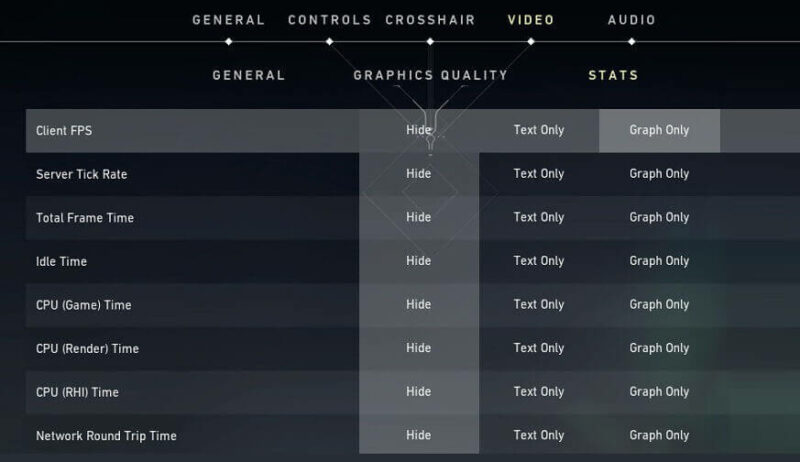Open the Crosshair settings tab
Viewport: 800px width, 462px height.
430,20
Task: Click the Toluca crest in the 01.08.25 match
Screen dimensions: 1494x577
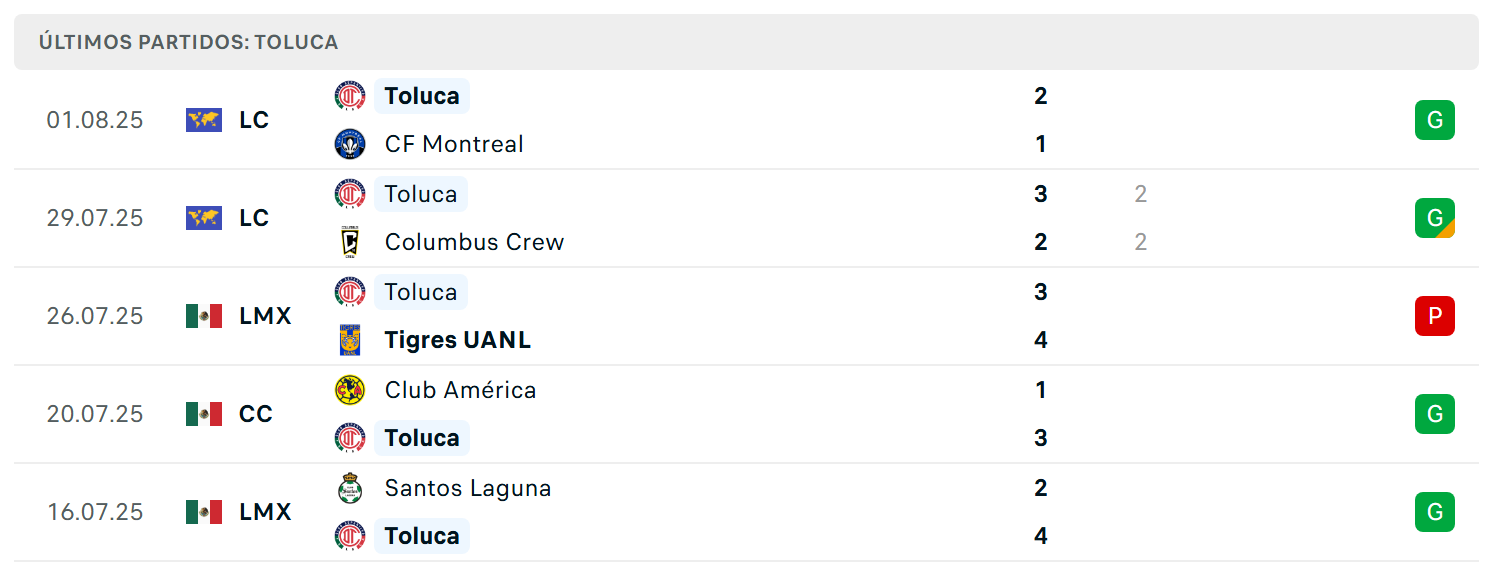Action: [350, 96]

▶ _EXERCISE AIM_:
Copy exactly the lines from the one containing "Task: Click the" through the last line of the records above, including both, and omit every picture.

▶ _RESULT FOR THIS EXERCISE_:
Task: Click the Toluca crest in the 01.08.25 match
Screen dimensions: 1494x577
Action: [350, 96]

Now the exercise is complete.